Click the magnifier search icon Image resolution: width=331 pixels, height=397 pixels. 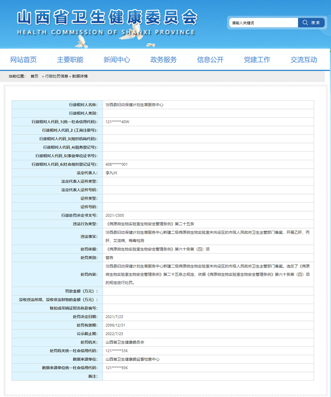pos(305,23)
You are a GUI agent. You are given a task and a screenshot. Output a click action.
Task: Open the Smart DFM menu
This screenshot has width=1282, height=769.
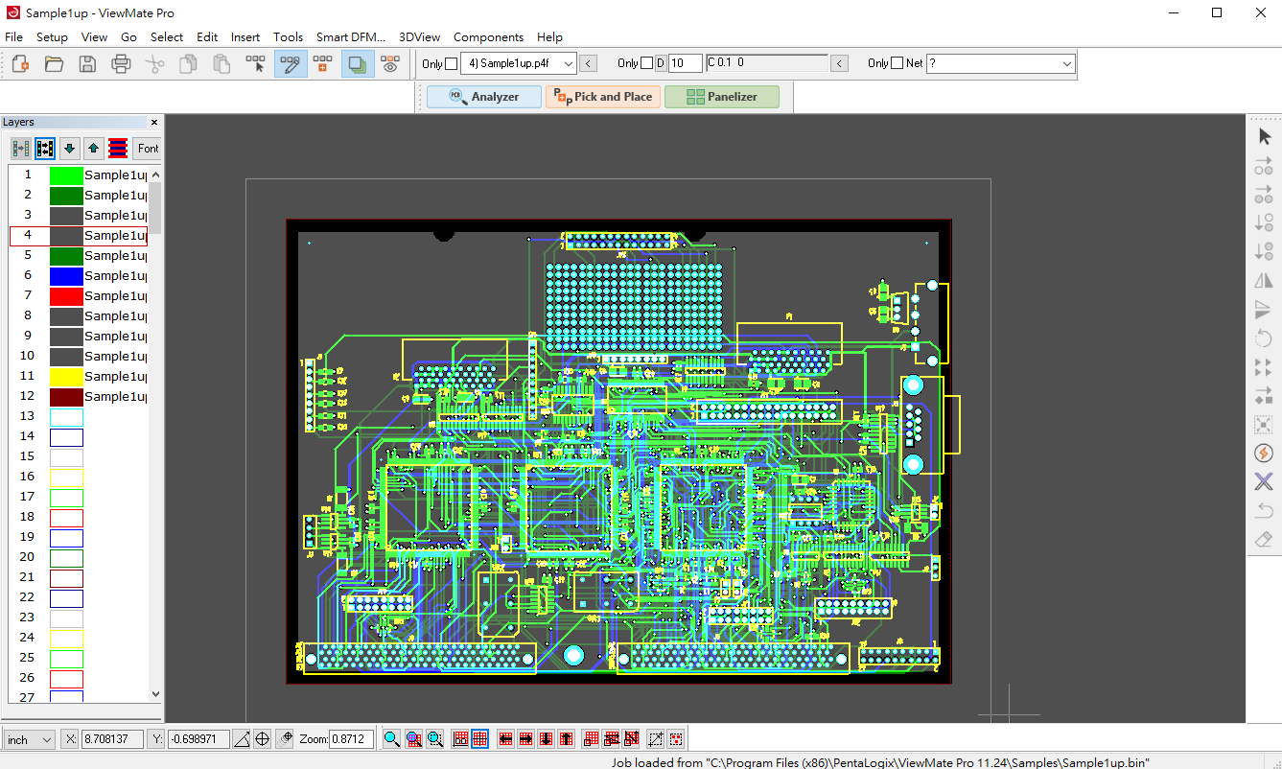[350, 37]
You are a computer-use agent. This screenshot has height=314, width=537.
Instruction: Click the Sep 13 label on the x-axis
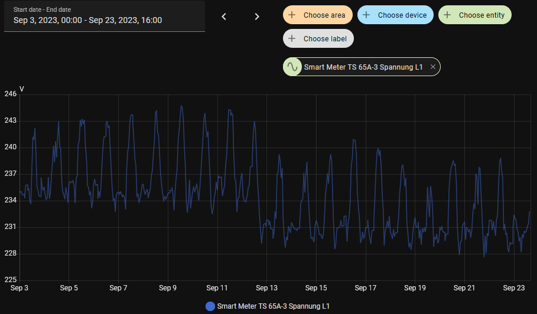tap(267, 288)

### YOUR ASSIGNMENT
Using the records above, reproduce exactly the lines from the line containing "Task: Open the Smart DFM menu" through the last line, with both ends kept and no pictures.

### SOLVED PROBLEM
Task: Open the Smart DFM menu
This screenshot has width=1282, height=769.
[350, 37]
You are a computer-use agent. This screenshot has height=314, width=537.
Instruction: Click the Sep 13 label on the x-axis
tap(267, 288)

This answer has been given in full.